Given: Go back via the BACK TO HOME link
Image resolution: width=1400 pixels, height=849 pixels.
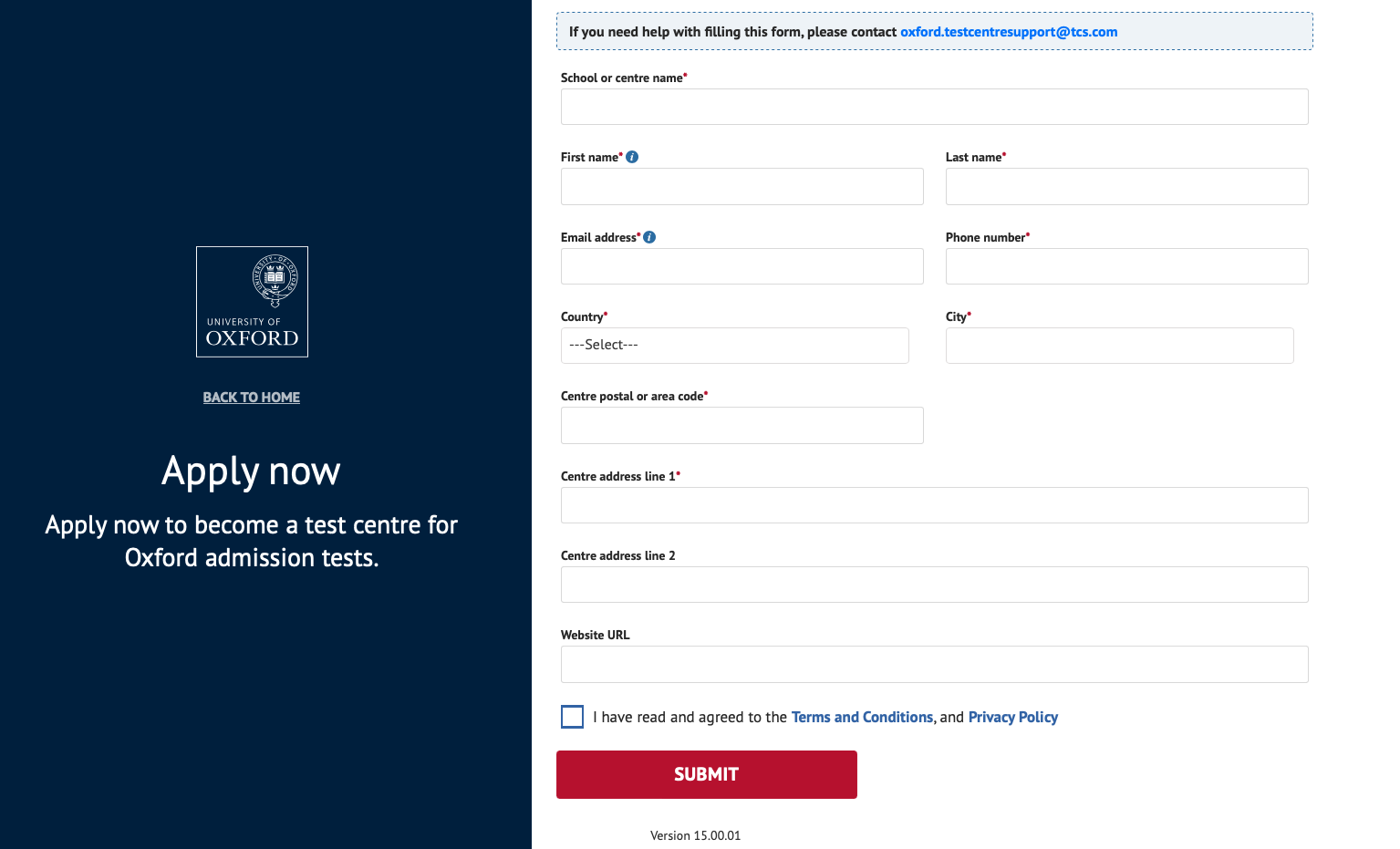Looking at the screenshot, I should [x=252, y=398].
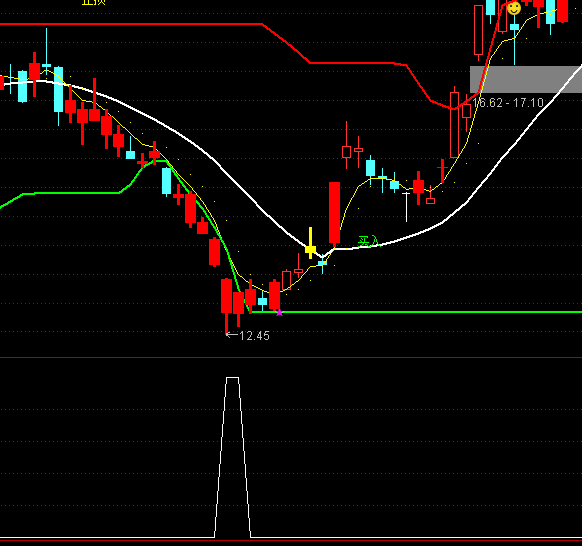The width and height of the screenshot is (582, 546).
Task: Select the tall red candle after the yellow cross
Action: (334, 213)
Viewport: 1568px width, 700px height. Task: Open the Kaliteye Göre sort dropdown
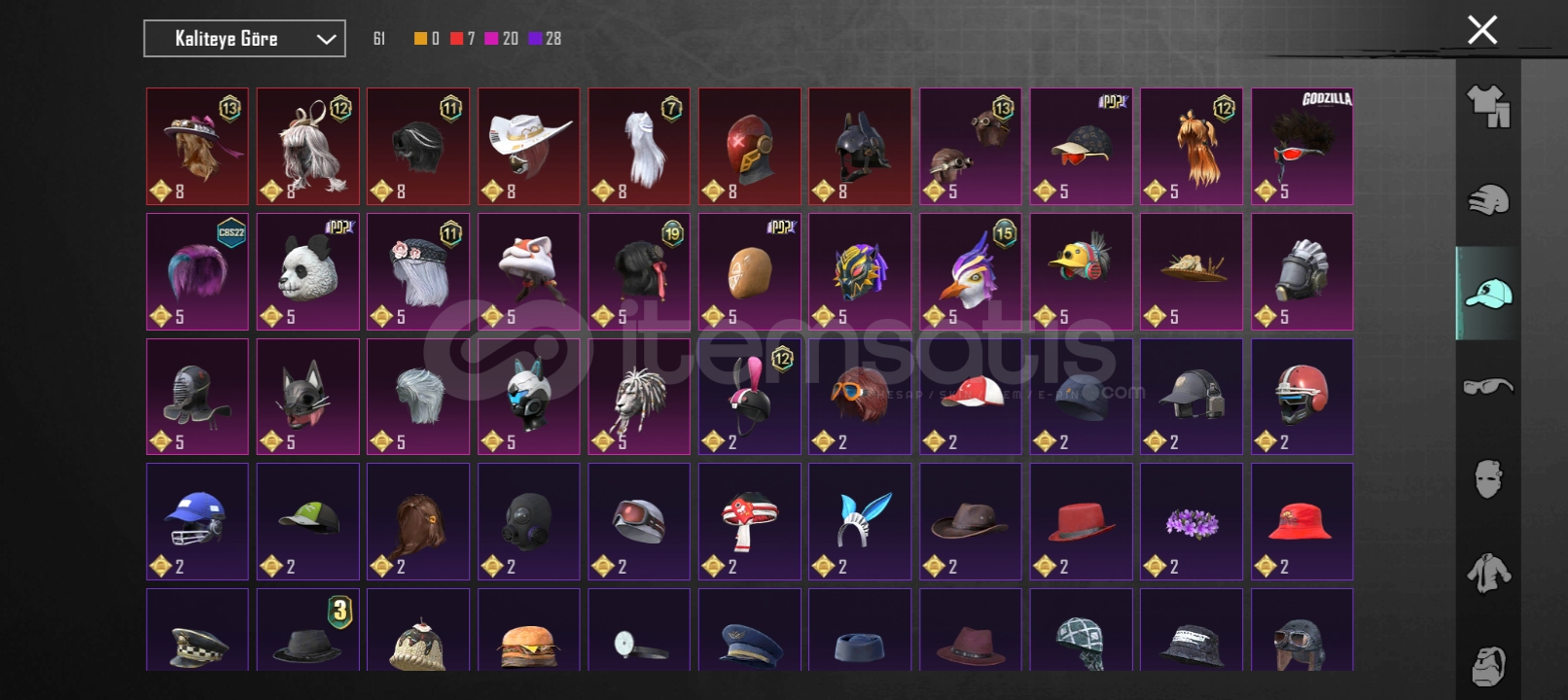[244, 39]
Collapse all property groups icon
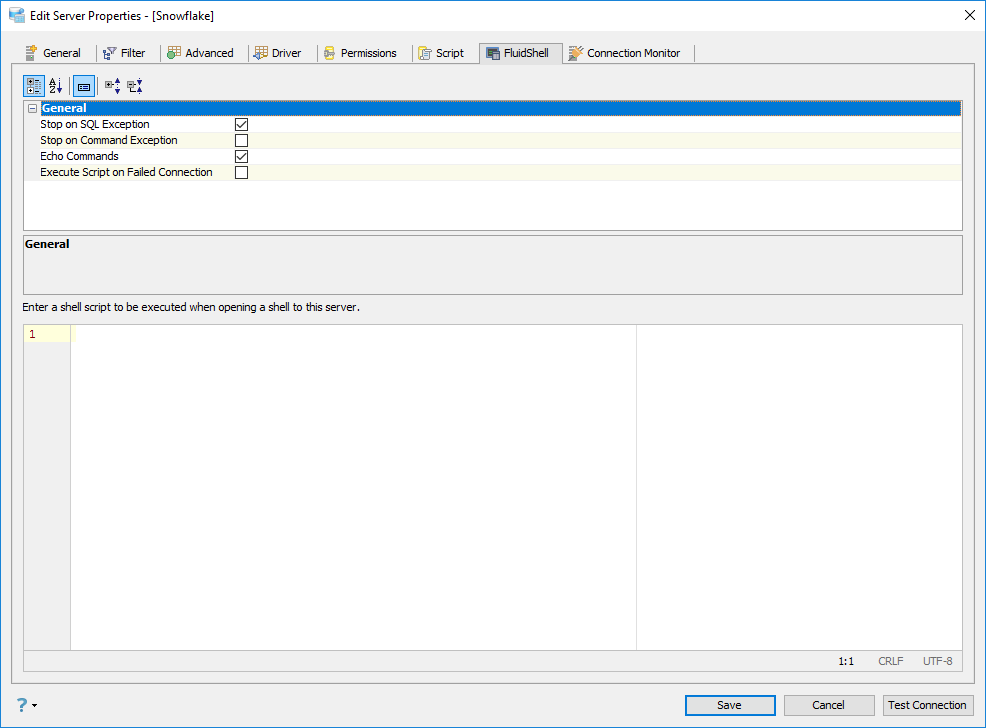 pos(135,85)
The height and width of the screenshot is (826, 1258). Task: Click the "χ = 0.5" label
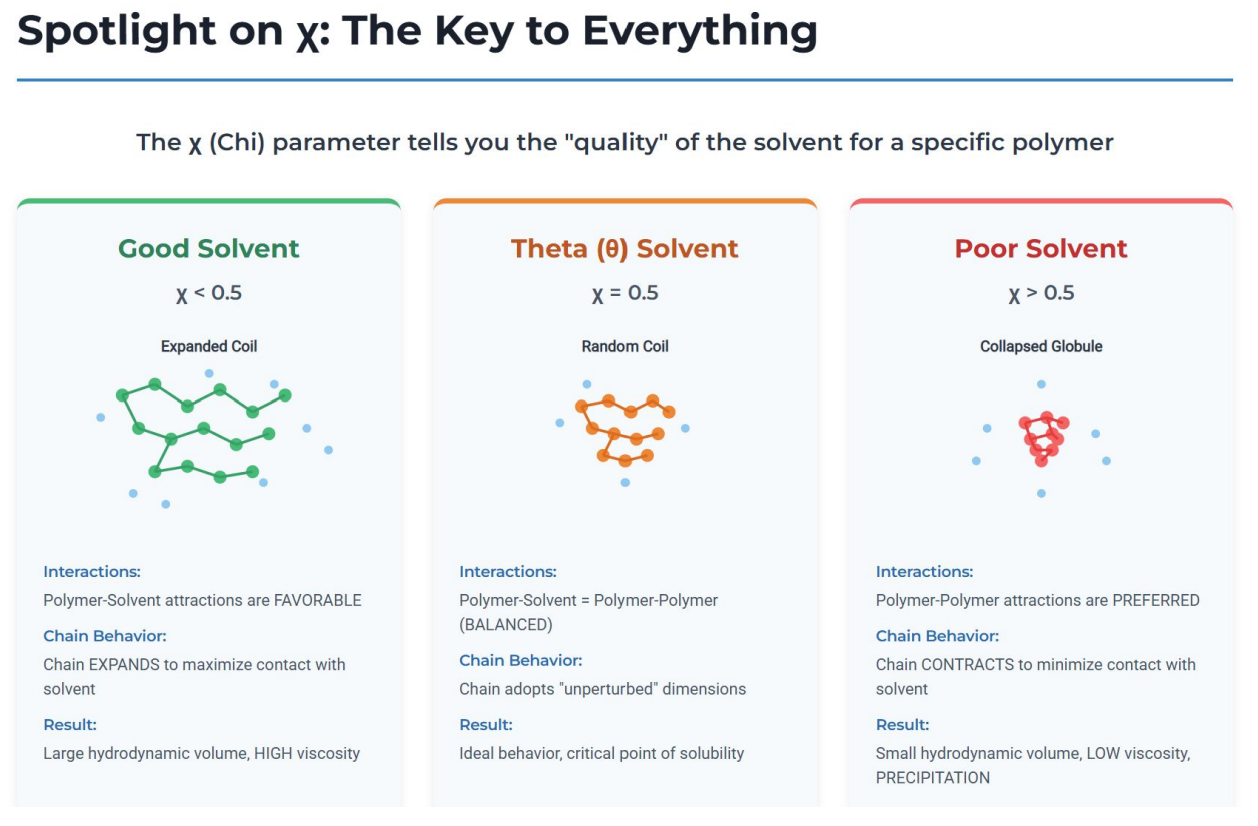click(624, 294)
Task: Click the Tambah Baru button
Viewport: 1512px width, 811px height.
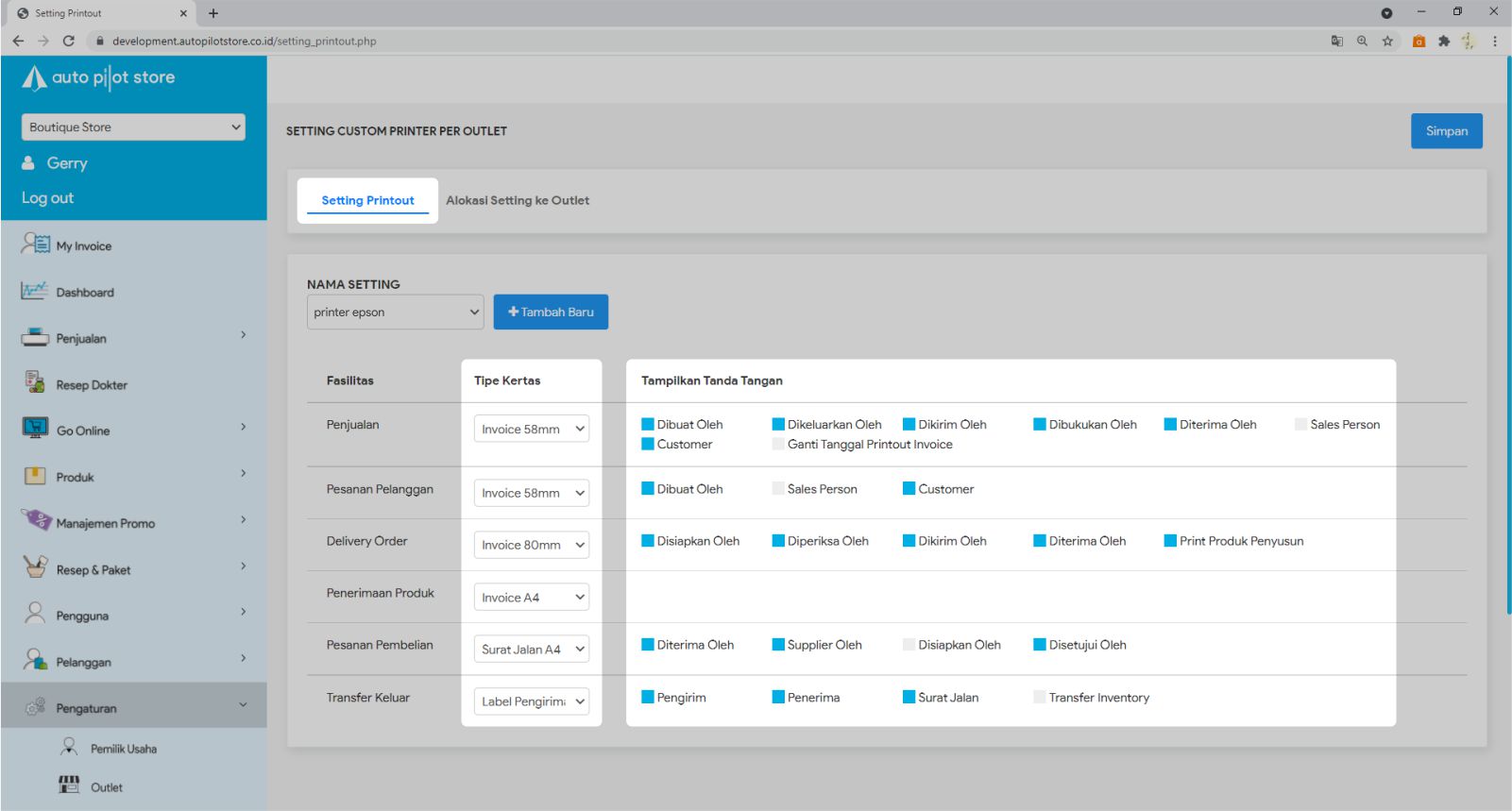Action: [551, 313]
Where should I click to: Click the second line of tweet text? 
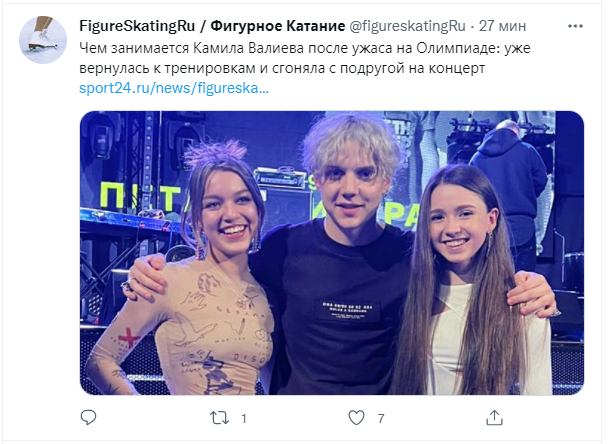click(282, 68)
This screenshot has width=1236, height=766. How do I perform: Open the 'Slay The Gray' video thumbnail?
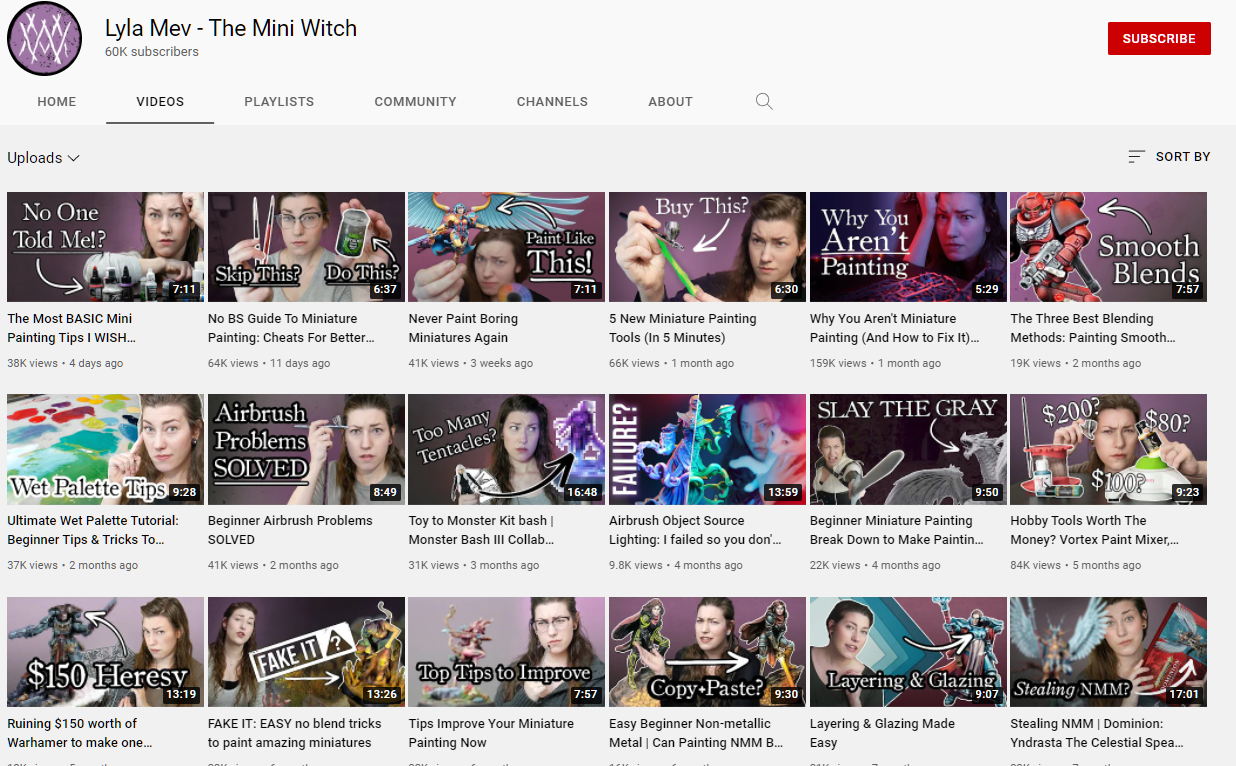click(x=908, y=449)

What the exercise asks
Everything above should be given again exactly, apart from the pictures.

Response to this exercise
Given: Go back via the BACK TO HOME link
Image resolution: width=1400 pixels, height=849 pixels.
Looking at the screenshot, I should [x=252, y=398].
The width and height of the screenshot is (582, 546).
Task: Select the tall red candle after the yellow cross
Action: (334, 213)
Viewport: 1568px width, 700px height. Task: Open the Kaliteye Göre sort dropdown
[244, 39]
Collapse all property groups icon
 pos(135,85)
The height and width of the screenshot is (826, 1258). Task: Click the "χ = 0.5" label
click(624, 294)
Task: Click the Tambah Baru button
Viewport: 1512px width, 811px height.
Action: [551, 313]
Where should I click to: Click the second line of tweet text? 
click(282, 68)
This screenshot has width=1236, height=766. How do I perform: Open the 'Slay The Gray' video thumbnail?
click(x=908, y=449)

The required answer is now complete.